━━━ MATERIAL SUPPLIED

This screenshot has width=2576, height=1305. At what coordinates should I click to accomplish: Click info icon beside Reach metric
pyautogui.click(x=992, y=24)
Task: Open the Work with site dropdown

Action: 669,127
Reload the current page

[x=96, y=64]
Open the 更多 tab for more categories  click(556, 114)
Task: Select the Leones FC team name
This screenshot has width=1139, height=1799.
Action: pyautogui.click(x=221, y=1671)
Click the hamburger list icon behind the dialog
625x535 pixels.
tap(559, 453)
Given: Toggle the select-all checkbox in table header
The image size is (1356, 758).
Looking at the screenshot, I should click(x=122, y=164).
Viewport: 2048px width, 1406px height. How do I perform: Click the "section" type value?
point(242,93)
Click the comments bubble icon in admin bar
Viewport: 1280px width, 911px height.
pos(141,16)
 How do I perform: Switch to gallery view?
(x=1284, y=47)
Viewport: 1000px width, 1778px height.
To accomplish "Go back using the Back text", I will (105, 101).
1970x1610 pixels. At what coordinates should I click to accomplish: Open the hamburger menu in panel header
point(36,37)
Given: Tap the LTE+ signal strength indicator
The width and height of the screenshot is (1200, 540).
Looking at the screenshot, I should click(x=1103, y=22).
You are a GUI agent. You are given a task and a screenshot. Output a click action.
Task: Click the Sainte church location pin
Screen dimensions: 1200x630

━━━━━━

- **TASK REQUIREMENTS**
Rewrite the listing with every "Viewport" renamed to "Display", leaving everything else unchanged.

- **TASK RESPONSE**
This screenshot has width=2576, height=1305. At what coordinates should I click to accomplish: Click info icon beside Reach metric
pyautogui.click(x=992, y=24)
Task: Open the Work with site dropdown

Action: 669,127
Reload the current page

[x=96, y=64]
Open the 更多 tab for more categories  click(556, 114)
Task: Select the Leones FC team name
This screenshot has width=1139, height=1799.
Action: pyautogui.click(x=221, y=1671)
Click the hamburger list icon behind the dialog
625x535 pixels.
tap(559, 453)
Given: Toggle the select-all checkbox in table header
The image size is (1356, 758).
Looking at the screenshot, I should click(x=122, y=164).
Display: 2048px width, 1406px height. How do I perform: Click the "section" type value?
point(242,93)
Click the comments bubble icon in admin bar
Display: 1280px width, 911px height.
pos(141,16)
 How do I perform: Switch to gallery view?
(x=1284, y=47)
Display: 1000px width, 1778px height.
To accomplish "Go back using the Back text", I will (105, 101).
1970x1610 pixels. At what coordinates should I click to accomplish: Open the hamburger menu in panel header
point(36,37)
Given: Tap the LTE+ signal strength indicator
The width and height of the screenshot is (1200, 540).
Looking at the screenshot, I should click(x=1103, y=22).
You are a GUI agent. You are given a task and a screenshot. Output a click action.
Task: Click the Sainte church location pin
Screen dimensions: 1200x630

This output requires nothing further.